Supreme Court Chief Justice Cho Hee-dae enters the court building in southern Seoul, March 6. Newsis
Korea’s judiciary has experienced its biggest upheaval in nearly four decades as a trio of judicial reform laws took effect Thursday, expanding the Supreme Court, creating a new constitutional appeals channel and criminalizing “distortion” of the law by judges and prosecutors.
One of the key components of the reform is a revision of the Court Organization Act, which will boost the number of Supreme Court justices from the current 14 to 26 by 2030. This change would give President Lee Jae Myung sweeping influence over its future composition: By the end of his term in June 2030, he is expected to appoint 22 of the 26 justices.
Beginning in March 2028, the court will add four new justices a year for three consecutive years, gradually building up to 26 seats while Lee fills each new vacancy as it opens.
The government and the ruling Democratic Party of Korea (DPK) say the expansion is necessary to cope with a growing caseload, given that each justice currently handles an average of 3,478 cases a year. With more justices available, they argue, the Supreme Court can share the workload more evenly, speed up decisions and conduct more thorough reviews of appeals.
But critics warn that the expansion hands Lee outsized power over the top court’s — and the judiciary’s — future makeup, with liberal justices expected to fill most of the new seats.

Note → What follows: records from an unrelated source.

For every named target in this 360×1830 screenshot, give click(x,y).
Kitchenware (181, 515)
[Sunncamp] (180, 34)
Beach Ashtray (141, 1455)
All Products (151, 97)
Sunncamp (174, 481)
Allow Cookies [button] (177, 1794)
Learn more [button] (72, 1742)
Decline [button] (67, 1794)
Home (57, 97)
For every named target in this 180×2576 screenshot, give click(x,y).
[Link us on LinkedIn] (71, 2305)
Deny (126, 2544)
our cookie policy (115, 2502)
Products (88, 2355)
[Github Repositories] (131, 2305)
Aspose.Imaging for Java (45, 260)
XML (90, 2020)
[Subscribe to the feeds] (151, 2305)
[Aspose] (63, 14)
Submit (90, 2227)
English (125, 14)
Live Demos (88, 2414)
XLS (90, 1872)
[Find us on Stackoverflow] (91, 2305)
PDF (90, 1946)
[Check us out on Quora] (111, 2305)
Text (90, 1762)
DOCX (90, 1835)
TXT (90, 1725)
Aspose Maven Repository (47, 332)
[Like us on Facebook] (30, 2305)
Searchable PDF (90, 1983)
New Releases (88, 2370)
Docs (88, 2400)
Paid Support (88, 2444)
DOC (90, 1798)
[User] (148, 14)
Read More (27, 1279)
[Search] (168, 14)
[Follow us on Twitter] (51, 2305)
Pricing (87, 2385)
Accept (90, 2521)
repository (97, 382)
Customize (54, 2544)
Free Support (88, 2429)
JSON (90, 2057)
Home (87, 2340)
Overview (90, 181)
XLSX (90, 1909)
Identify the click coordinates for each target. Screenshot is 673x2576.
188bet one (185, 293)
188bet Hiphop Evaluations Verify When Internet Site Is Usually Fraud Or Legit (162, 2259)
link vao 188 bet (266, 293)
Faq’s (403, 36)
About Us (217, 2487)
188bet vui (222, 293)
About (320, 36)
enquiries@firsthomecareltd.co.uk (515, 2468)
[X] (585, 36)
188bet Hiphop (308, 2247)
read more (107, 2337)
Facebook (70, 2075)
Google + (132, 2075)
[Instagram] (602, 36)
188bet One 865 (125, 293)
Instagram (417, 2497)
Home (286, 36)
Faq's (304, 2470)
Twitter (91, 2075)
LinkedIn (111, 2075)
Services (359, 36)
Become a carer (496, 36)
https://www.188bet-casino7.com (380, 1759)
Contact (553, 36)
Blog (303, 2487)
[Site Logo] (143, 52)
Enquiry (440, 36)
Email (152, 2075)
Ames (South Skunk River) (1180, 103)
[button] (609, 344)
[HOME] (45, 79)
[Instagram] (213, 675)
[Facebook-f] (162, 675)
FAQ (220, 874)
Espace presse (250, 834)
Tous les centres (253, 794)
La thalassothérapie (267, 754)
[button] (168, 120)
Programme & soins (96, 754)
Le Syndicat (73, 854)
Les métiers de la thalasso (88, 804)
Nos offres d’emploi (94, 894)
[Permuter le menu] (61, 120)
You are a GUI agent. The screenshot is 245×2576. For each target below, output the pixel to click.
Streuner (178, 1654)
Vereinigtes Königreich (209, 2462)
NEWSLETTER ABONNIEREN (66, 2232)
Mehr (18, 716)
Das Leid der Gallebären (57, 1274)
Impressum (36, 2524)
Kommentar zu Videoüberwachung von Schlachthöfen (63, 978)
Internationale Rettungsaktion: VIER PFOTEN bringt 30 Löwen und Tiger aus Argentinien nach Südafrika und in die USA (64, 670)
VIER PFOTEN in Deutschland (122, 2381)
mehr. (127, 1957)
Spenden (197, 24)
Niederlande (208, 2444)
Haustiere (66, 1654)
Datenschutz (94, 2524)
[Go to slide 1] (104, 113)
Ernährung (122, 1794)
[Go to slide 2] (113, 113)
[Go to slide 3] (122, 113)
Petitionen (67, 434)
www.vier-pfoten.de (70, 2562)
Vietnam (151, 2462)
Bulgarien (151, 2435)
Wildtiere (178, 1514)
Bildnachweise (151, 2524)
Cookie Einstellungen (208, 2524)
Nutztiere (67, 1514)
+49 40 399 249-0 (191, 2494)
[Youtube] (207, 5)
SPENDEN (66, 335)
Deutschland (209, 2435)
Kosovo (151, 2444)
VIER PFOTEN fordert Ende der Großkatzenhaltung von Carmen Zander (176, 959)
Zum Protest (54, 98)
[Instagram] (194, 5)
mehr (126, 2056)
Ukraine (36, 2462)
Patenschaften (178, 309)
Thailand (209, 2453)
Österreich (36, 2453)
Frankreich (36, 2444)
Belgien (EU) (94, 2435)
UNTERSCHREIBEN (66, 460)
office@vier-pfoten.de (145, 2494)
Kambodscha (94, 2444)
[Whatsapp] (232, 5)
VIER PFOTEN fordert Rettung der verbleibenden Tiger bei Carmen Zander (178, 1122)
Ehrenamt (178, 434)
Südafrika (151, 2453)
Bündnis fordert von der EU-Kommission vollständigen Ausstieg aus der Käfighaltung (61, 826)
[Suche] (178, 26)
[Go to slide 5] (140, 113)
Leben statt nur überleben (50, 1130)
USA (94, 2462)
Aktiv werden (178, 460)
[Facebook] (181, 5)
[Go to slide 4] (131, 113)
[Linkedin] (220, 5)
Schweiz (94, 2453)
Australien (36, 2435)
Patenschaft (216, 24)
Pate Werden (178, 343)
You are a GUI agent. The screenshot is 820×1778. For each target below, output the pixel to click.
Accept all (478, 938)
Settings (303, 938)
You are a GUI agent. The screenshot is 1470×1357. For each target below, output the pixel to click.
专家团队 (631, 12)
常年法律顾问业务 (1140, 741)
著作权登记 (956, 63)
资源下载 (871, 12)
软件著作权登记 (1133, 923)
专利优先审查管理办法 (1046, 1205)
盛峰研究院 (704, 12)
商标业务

Inside the courts, there is also concern that expansion may worsen the problem, given that increasing the number of Supreme Court justices and judicial clerks each justice depends on for work is expected to drain talent from already overstretched lower courts.

President Lee Jae Myung speaks during a meeting with his secretaries at Cheong Wa Dae, Thursday. Newsis
Alongside the structural shake‑up, the new constitutional complaint system allows litigants to bring Supreme Court rulings before the Constitutional Court if they think their basic rights were violated. This effectively means rulings by the Supreme Court are no longer final.
Under the new law, a person can ask the Constitutional Court to cancel a court ruling within 30 days of confirmation if the ruling conflicts with an existing Constitutional Court decision or the court did not follow legally required procedures. If the Constitutional Court agrees, it can void the ruling and send the case back.
The ruling bloc defends this as a necessary mechanism to bring judges under constitutional control and to safeguard fundamental rights.
But critics fear the new system will encourage most losing parties to take their cases to the Constitutional Court, dragging out disputes and driving up the emotional and financial cost of litigation, while also risking a crushing case overload for the court itself.
The Constitutional Court expects 10,000 to 15,000 complaints a year, three to five times the roughly 3,000 constitutional complaints it currently receives. Its estimation may prove low as the law allows for repeated complaints.
Another urgent issue is what happens after the Constitutional Court cancels a ruling. There are currently no specific procedural rules within the ordinary courts for handling such cases, nor any guidance on what should occur if a new ruling again fails to follow the reasoning of the Constitutional Court.
On the first day of the new system, 11 petitions had already been filed, as of 2 p.m. The first came from a Syrian man seeking to overturn a Supreme Court ruling made in favor of immigration officials’ deportation order following his criminal conviction.
The third major reform, the “law distortion” offense, targets judges, prosecutors and others performing criminal justice functions who deliberately twist the law to help or harm specific individuals. Violators could face up to 10 years in prison.
If a judge or prosecutor intentionally misuses the law, they could face criminal punishment. That includes knowingly applying a statute when its legal requirements are not actually met, deliberately not applying a statute in order to steer the outcome of a trial or investigation, destroying or concealing evidence, or acknowledging crimes while knowing there is no lawful evidence. This change opens the door to criminal complaints being filed against judges or prosecutors.
Ruling DPK politicians say that the measure will deter abuse of power and arbitrary interpretations.
But across the legal community, there are growing worries that the law could interfere with judicial independence. Judges and prosecutors fear that losing parties will routinely accuse them of criminal conduct, forcing them to stick to the safest and most conservative interpretations.
On Thursday, lawyer Lee Byung-chul of law firm IA said he filed a criminal complaint against Supreme Court Chief Justice Cho Hee-dae and Justice Park Young-jae, accusing them of distorting the law in the court’s 2025 ruling on the president's election law violation case last year. Police said they will launch an investigation into the allegations.